[Collected data entries]
━━━━━━
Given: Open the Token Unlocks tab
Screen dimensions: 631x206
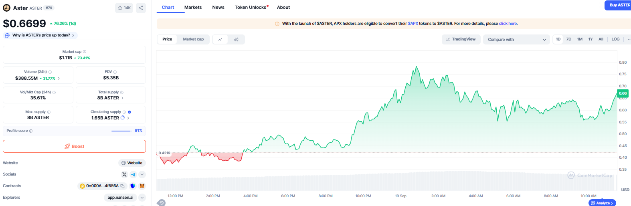Looking at the screenshot, I should [251, 7].
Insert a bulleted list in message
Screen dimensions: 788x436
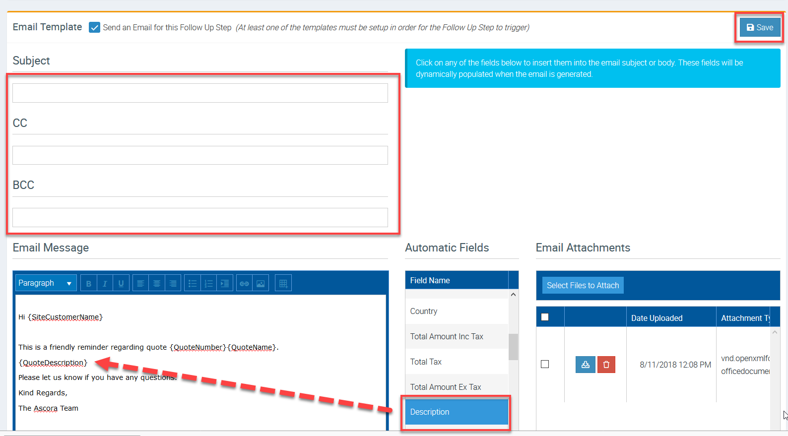pos(193,283)
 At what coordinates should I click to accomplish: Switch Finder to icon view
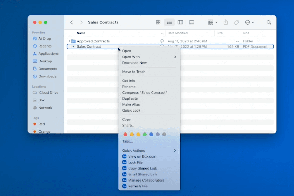pyautogui.click(x=158, y=22)
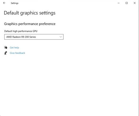The width and height of the screenshot is (139, 116).
Task: Click the Give feedback person icon
Action: point(6,53)
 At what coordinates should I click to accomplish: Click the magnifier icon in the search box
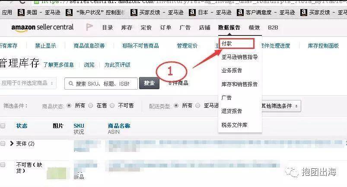click(71, 84)
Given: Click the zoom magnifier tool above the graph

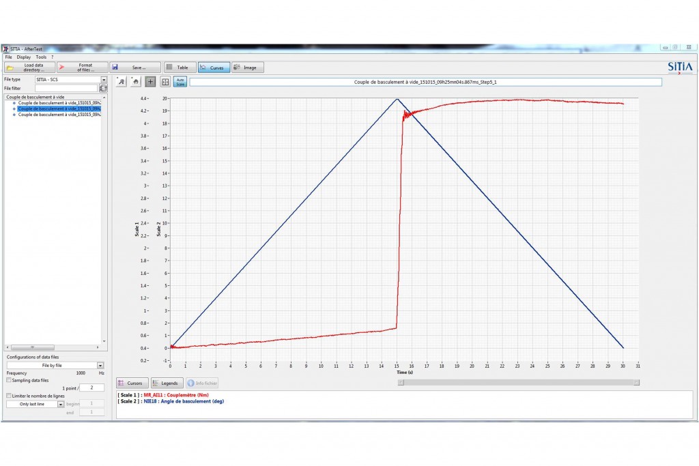Looking at the screenshot, I should (122, 82).
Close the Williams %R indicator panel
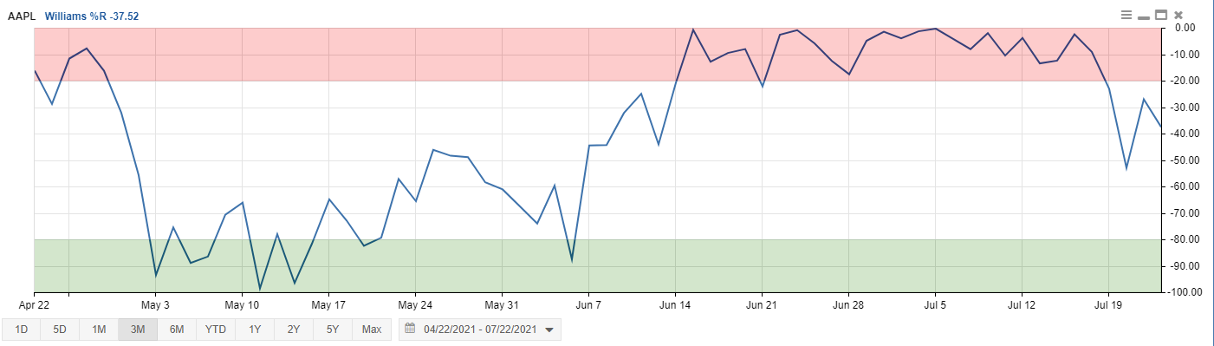The height and width of the screenshot is (346, 1214). pyautogui.click(x=1178, y=15)
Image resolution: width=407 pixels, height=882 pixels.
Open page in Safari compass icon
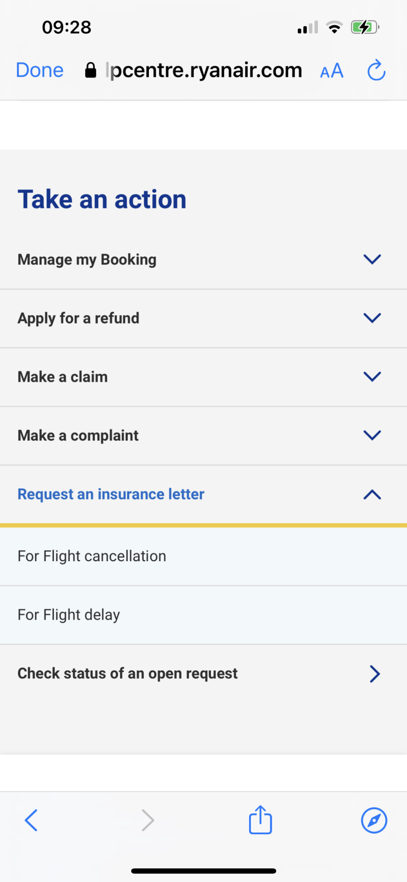pyautogui.click(x=374, y=820)
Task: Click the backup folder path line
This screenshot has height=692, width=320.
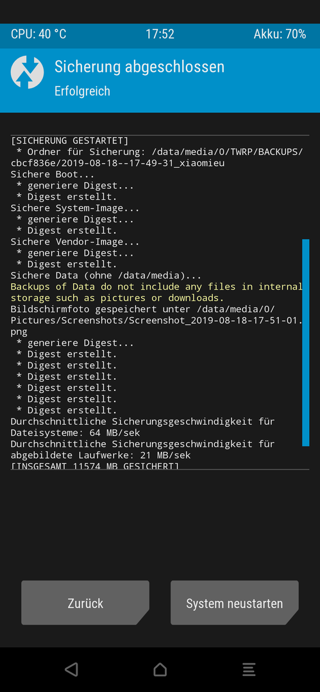Action: coord(156,158)
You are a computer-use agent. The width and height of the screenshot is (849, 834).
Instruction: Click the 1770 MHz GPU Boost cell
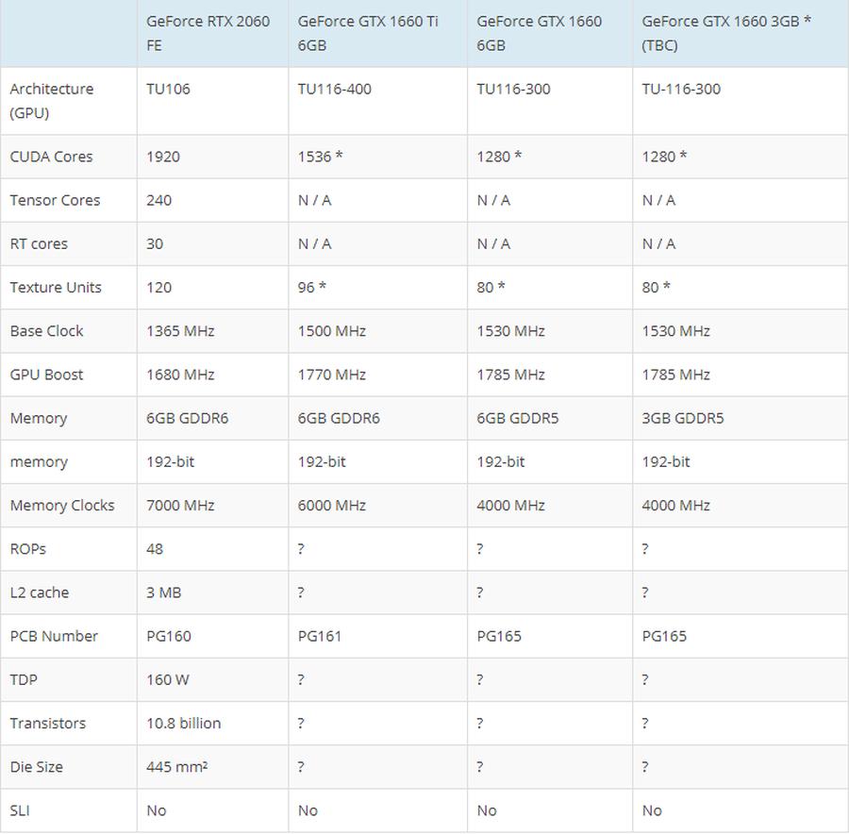tap(332, 375)
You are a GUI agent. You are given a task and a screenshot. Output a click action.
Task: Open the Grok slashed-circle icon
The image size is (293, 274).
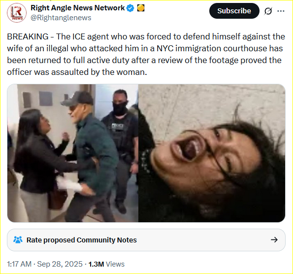[268, 11]
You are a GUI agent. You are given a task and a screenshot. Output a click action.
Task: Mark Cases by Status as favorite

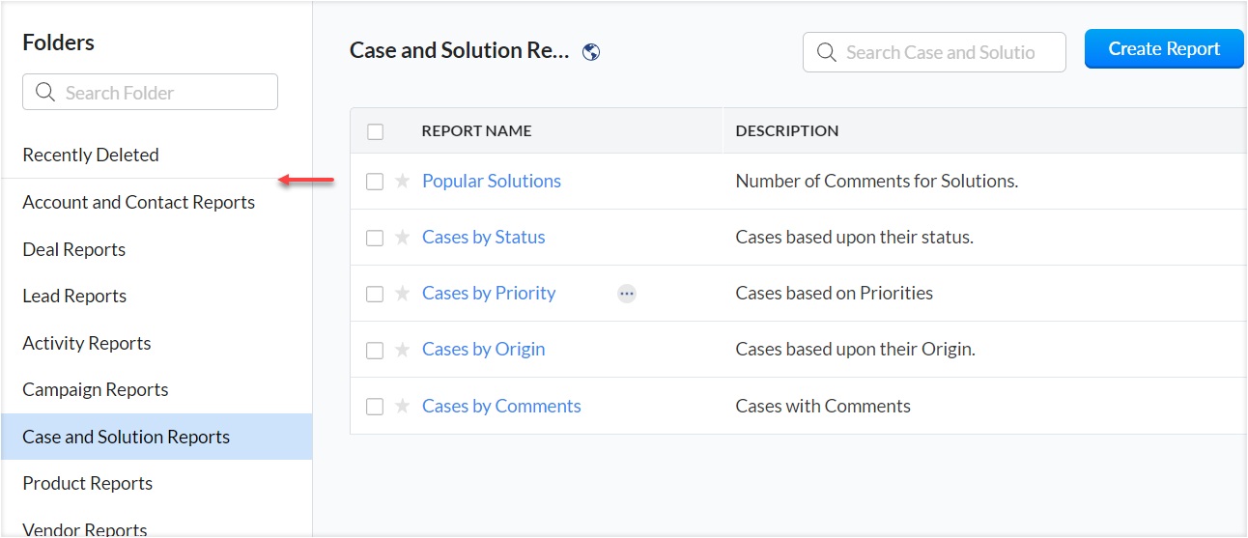[x=403, y=238]
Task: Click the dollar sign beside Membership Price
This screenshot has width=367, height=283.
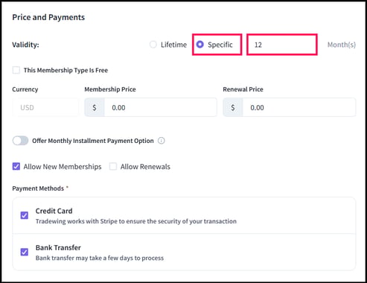Action: coord(95,107)
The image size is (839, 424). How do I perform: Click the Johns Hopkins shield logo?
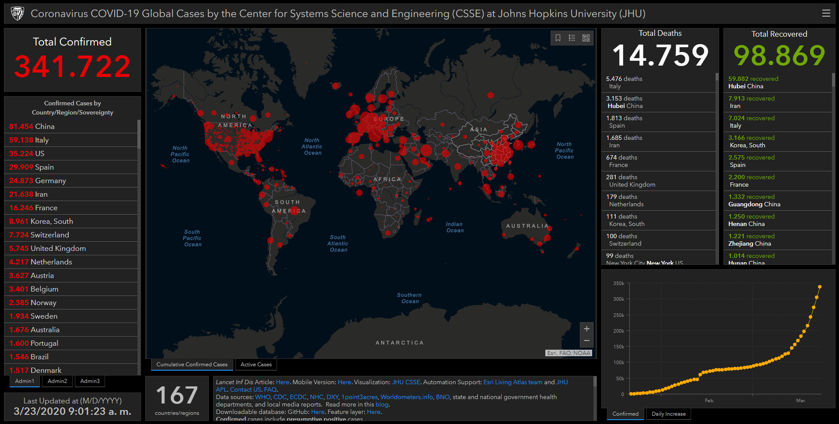18,14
━━━━━━
### WHAT NEEDS TO BE DONE
Keeping the pictures out, print the entries above exactly as written.

### WORKED SOLUTION
Given: Open the Token Unlocks tab
Screen dimensions: 631x206
Looking at the screenshot, I should [251, 7].
Insert a bulleted list in message
Screen dimensions: 788x436
pos(193,283)
 At what coordinates should I click to accomplish: Switch Finder to icon view
pyautogui.click(x=158, y=22)
The width and height of the screenshot is (139, 116).
Task: Click the Give feedback person icon
Action: point(6,53)
 At what coordinates should I click to accomplish: Click the magnifier icon in the search box
click(71, 84)
Given: Click the zoom magnifier tool above the graph

Looking at the screenshot, I should (122, 82).
Close the Williams %R indicator panel
The height and width of the screenshot is (346, 1214). pyautogui.click(x=1178, y=15)
Image resolution: width=407 pixels, height=882 pixels.
Open page in Safari compass icon
pyautogui.click(x=374, y=820)
Task: Click the backup folder path line
This screenshot has height=692, width=320.
Action: coord(156,158)
You are a computer-use agent. The width and height of the screenshot is (849, 834).
Instruction: Click the 1770 MHz GPU Boost cell
tap(332, 375)
You are a GUI agent. You are given a task and a screenshot. Output a click action.
Task: Open the Grok slashed-circle icon
The image size is (293, 274).
[268, 11]
You are a GUI agent. You are given a task and a screenshot. Output a click action.
Task: Mark Cases by Status as favorite

[x=403, y=238]
Task: Click the dollar sign beside Membership Price
This screenshot has width=367, height=283.
Action: coord(95,107)
The image size is (839, 424). How do I perform: Click the Johns Hopkins shield logo?
18,14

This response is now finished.